Fed officials often outline how they plan to adjust policy and what their preferred data points are.
Currently, the Consumer Price Index (CPI), Personal Consumption Expenditures (PCE) index, Bureau of Labor Statistics (BLS) monthly jobs reports, and quarterly GDP releases form expectations about the future path of interest rates.
This transparency and predictability help businesses map out investments, banks to set lending rates, and everyday people to plan major financial decisions.
When political influence infiltrates these decisions, it introduces uncertainty. Instead of following predictable patterns based on publicly released data, interest rates can shift based on electoral considerations or political preference, which makes long-term planning more difficult.

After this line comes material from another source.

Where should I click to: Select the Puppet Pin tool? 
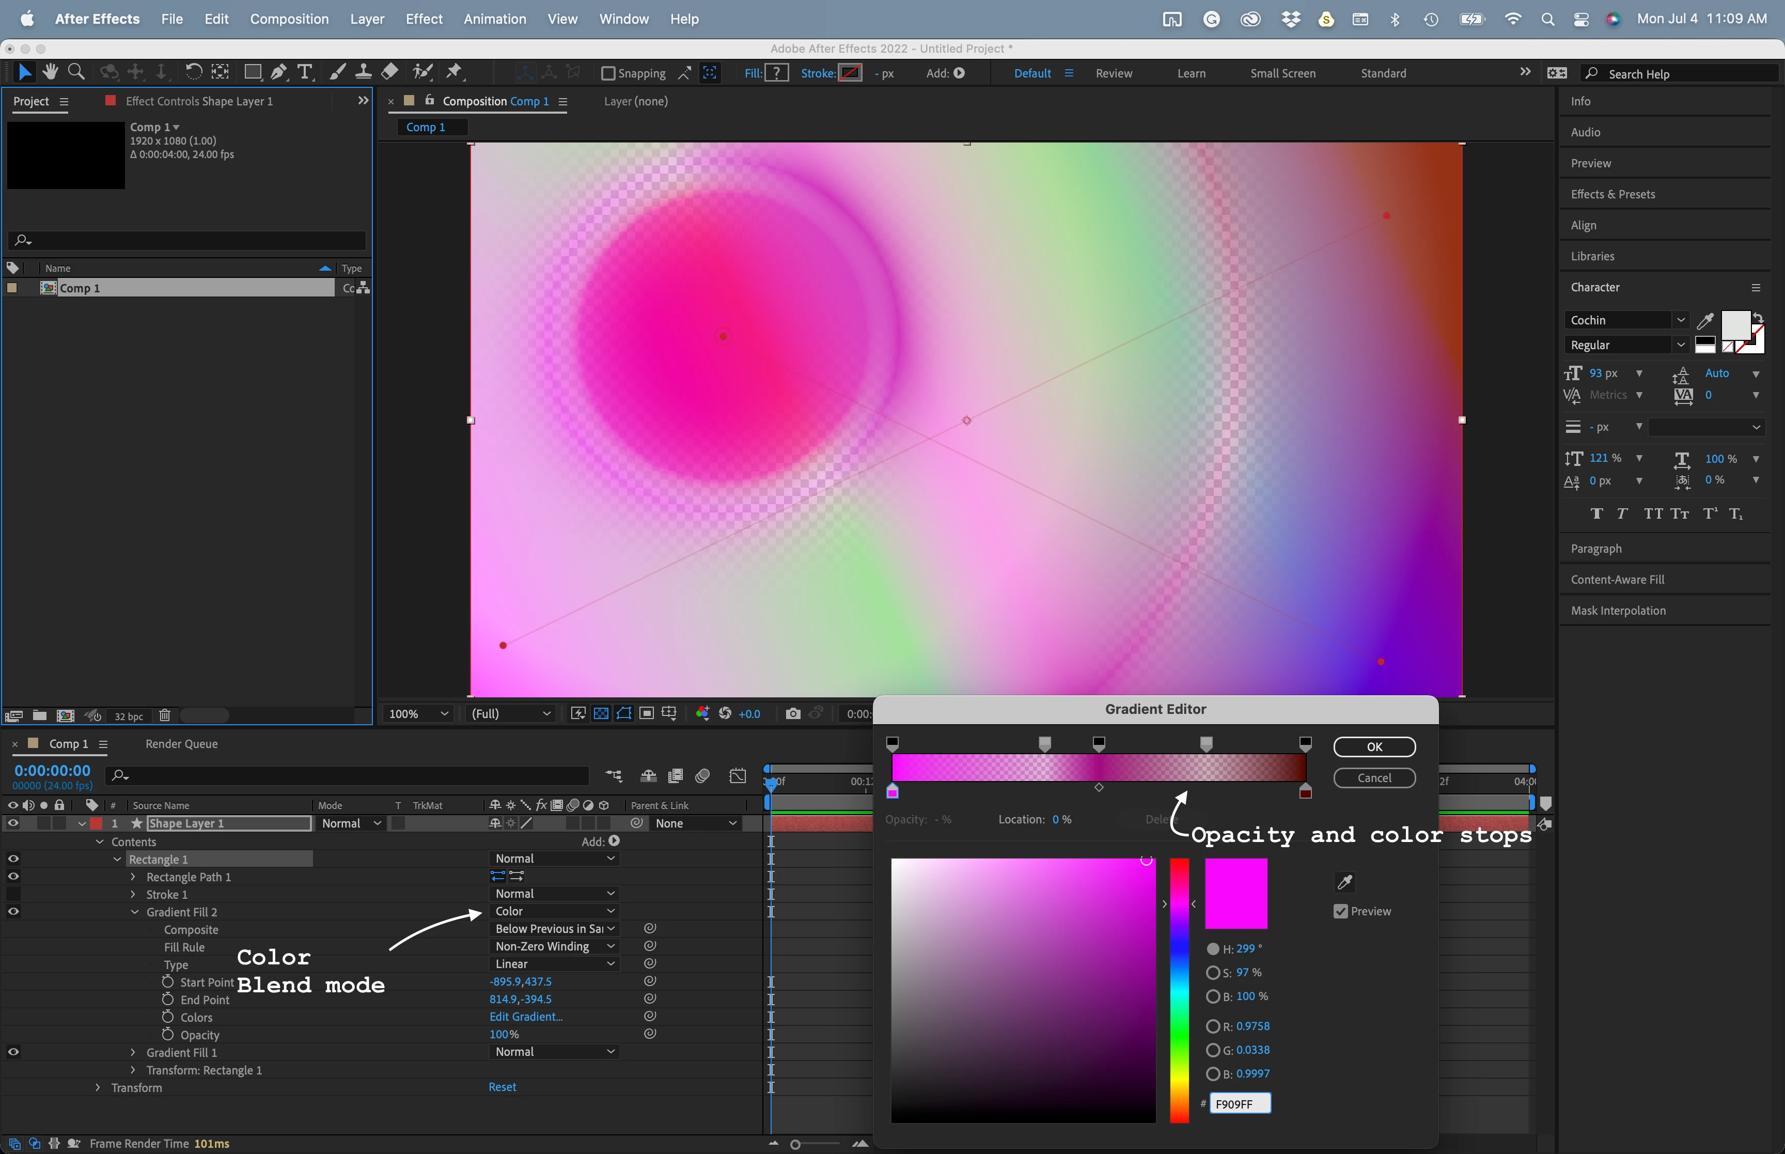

The markets react to this uncertainty through stock price volatility, potential bond yield rises, and fluctuating currency values.
The enduring logic
The independence of the Federal Reserve is about recognising that stable money and sustainable growth require institutions capable of making unpopular decisions when economic fundamentals demand them.
Elections will always create pressure for easier monetary conditions. Inflation will always tempt policymakers to delay painful adjustments. And the political calendar will never align perfectly with economic cycles.
Fed independence exists to navigate these eternal tensions, not perfectly, but better than political control has managed throughout history.
That's why this principle, forged in financial panics and refined through successive crises, remains central to how modern economies function. And it's why debates about central bank independence, whenever they arise, touch something fundamental about how democracies can maintain long-term prosperity.